EXERCISE DETAILS ->
Please count the lines of the listing below in which "empty" occurs, and reply with the number only.

START EXCERPTED DATA

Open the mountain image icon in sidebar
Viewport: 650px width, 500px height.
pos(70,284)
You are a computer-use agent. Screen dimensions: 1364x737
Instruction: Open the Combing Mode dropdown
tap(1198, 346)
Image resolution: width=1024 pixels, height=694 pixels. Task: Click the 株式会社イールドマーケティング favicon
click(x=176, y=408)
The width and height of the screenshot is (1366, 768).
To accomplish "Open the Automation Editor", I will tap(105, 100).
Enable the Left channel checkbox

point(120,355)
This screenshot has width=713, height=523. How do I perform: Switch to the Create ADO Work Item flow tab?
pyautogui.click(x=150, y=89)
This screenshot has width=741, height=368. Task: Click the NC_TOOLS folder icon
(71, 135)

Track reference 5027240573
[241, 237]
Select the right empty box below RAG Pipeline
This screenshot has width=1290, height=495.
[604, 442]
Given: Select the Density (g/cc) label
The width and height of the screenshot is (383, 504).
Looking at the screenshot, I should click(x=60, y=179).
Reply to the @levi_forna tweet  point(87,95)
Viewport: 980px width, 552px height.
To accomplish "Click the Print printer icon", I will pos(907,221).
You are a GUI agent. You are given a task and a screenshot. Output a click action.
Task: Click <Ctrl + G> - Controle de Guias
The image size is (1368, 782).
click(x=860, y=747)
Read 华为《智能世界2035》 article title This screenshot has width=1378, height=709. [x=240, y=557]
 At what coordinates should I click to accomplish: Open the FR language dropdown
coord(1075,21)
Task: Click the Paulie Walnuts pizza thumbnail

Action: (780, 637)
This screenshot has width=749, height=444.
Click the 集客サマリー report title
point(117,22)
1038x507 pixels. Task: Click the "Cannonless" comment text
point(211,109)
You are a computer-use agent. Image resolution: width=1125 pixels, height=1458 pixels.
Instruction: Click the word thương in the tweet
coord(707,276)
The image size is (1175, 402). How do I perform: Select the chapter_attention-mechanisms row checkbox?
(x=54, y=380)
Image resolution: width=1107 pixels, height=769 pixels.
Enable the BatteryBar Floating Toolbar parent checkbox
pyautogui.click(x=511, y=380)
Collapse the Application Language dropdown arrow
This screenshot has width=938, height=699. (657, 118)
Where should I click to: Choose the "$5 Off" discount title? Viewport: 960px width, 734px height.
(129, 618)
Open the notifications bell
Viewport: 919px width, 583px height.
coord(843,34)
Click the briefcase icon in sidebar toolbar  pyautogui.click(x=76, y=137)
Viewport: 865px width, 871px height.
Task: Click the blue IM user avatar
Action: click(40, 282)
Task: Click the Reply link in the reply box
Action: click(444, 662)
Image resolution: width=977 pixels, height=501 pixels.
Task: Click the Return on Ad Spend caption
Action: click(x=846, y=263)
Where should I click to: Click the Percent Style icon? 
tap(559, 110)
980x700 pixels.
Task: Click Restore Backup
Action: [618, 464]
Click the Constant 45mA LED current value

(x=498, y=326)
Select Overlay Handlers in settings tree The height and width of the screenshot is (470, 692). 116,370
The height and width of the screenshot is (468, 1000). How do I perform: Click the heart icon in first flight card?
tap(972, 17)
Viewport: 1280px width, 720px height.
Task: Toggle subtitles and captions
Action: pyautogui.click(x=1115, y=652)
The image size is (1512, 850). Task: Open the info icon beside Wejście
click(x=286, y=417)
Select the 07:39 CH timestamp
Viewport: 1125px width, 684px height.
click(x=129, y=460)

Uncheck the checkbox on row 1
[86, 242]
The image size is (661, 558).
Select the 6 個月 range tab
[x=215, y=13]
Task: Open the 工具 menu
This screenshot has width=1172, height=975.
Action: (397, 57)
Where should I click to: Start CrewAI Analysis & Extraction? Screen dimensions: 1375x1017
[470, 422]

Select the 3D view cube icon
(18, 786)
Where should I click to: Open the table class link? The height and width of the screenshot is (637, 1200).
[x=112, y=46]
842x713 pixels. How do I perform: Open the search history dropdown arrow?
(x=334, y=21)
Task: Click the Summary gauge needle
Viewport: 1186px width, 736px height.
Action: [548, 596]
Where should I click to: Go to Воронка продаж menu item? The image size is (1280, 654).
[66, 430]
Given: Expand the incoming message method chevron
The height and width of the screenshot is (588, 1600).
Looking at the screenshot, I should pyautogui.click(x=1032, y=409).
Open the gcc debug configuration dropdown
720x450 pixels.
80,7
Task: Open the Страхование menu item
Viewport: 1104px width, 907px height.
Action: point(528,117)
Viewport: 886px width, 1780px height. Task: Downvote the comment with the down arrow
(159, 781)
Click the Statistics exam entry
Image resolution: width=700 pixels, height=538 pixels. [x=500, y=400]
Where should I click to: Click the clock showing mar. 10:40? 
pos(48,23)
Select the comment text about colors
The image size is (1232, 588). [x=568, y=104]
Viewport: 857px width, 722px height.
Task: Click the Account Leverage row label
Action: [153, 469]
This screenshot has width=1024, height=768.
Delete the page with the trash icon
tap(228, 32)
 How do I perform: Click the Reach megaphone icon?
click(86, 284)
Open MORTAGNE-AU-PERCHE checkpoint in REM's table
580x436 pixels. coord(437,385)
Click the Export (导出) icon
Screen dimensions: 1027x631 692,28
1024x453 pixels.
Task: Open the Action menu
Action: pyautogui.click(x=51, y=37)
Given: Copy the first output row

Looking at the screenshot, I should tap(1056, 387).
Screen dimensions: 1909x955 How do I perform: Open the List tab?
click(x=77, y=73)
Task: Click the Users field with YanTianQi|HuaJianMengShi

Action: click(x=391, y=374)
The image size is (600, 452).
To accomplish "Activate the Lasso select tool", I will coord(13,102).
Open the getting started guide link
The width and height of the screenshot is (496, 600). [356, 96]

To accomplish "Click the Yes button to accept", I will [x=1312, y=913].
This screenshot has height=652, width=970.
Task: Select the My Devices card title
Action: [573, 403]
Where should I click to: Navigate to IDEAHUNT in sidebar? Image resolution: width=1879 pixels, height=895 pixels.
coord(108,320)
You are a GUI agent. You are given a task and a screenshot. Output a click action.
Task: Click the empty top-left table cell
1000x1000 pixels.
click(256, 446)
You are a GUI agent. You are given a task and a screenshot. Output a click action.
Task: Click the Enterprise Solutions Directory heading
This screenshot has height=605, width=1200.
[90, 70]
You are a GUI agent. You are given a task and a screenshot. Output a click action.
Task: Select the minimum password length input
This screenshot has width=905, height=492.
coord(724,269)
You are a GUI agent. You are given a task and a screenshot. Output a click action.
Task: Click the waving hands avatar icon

END EXCERPTED DATA

RESULT BELOW ->
2